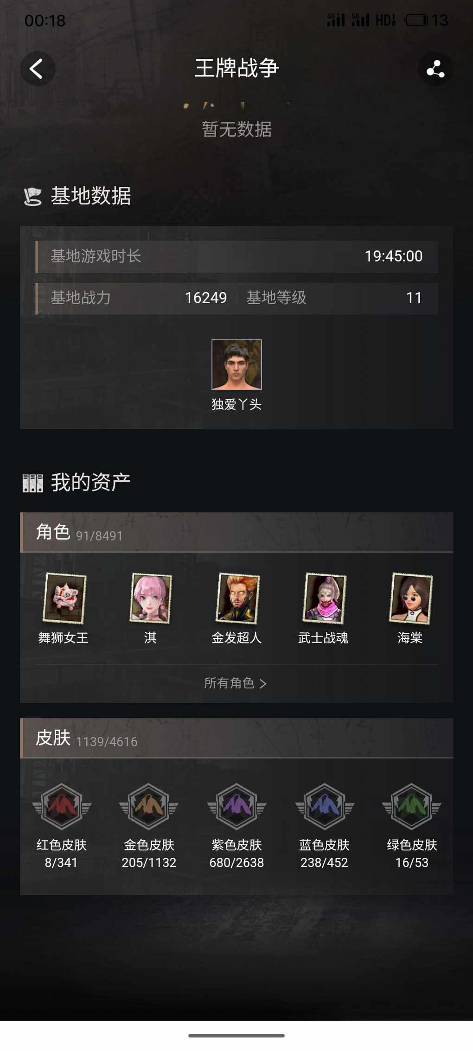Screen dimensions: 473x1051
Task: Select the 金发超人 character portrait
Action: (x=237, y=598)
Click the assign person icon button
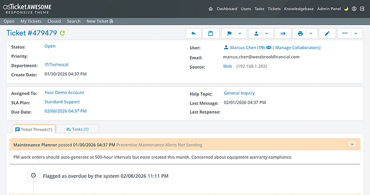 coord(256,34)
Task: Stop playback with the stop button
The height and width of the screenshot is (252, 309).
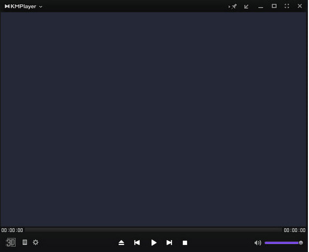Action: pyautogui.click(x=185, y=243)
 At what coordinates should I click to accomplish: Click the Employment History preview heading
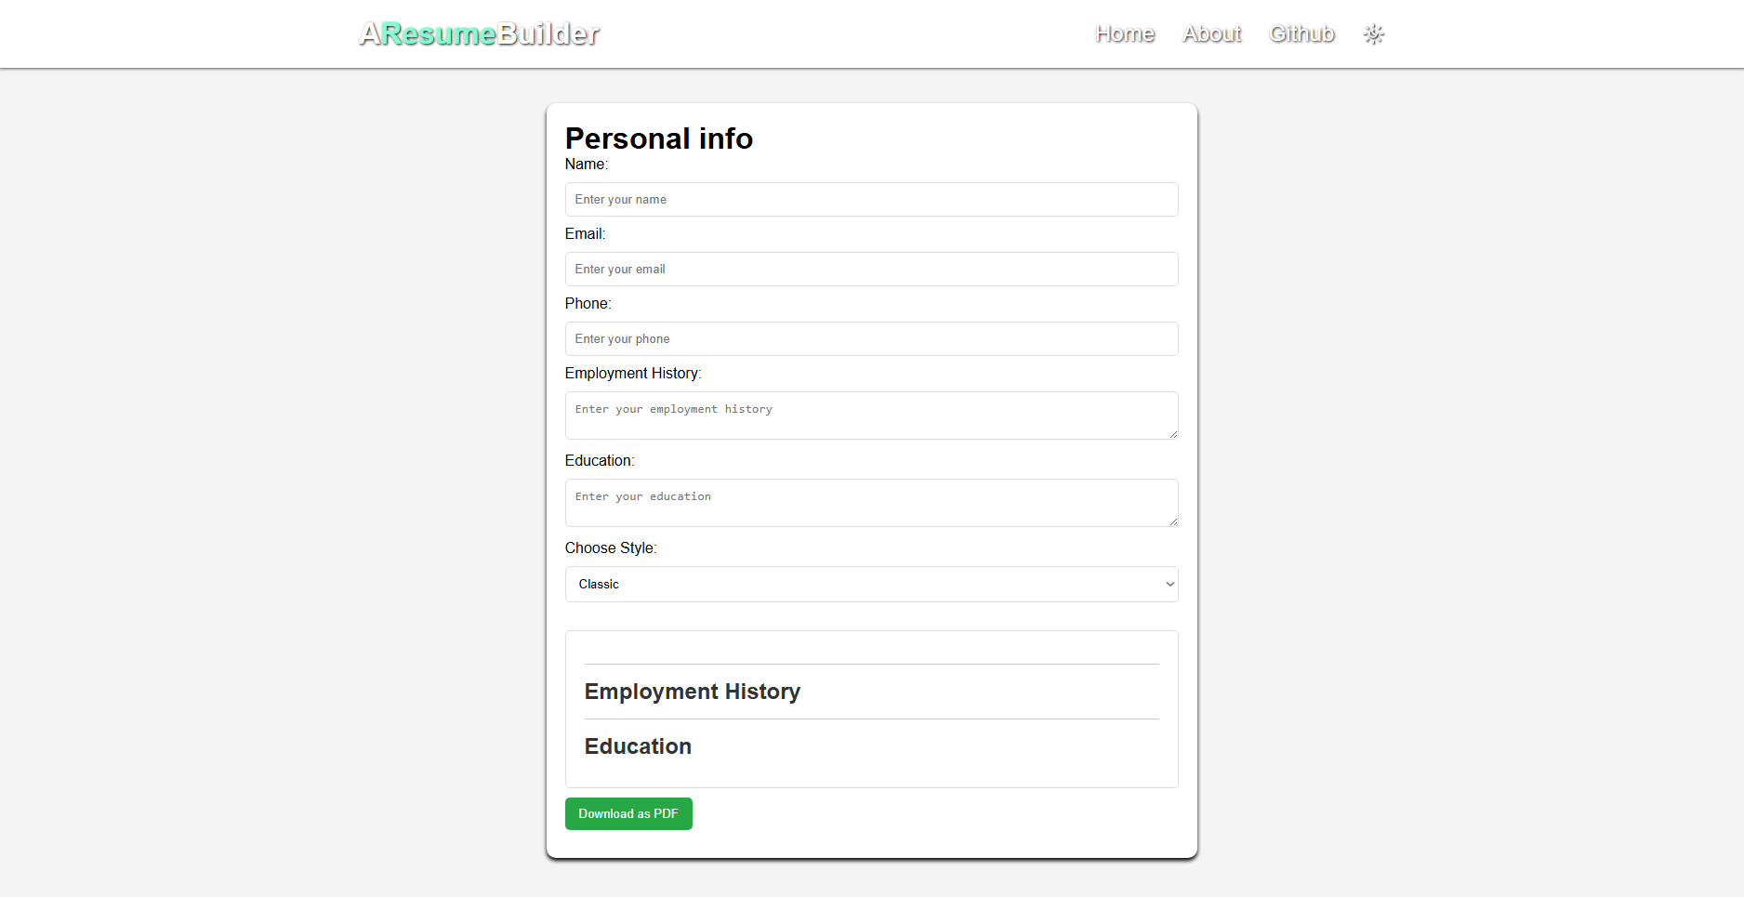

◆ **TASK PROMPT**:
A picture must not appear in the copy. Transcribe exactly the lines from the one with "Task: Stop playback with the stop button" through the final line of the entries, both included, and no more.

◆ **ANSWER BOX**:
Task: Stop playback with the stop button
The height and width of the screenshot is (252, 309).
Action: pyautogui.click(x=185, y=243)
 At what coordinates should I click to accomplish: Click the Employment History preview heading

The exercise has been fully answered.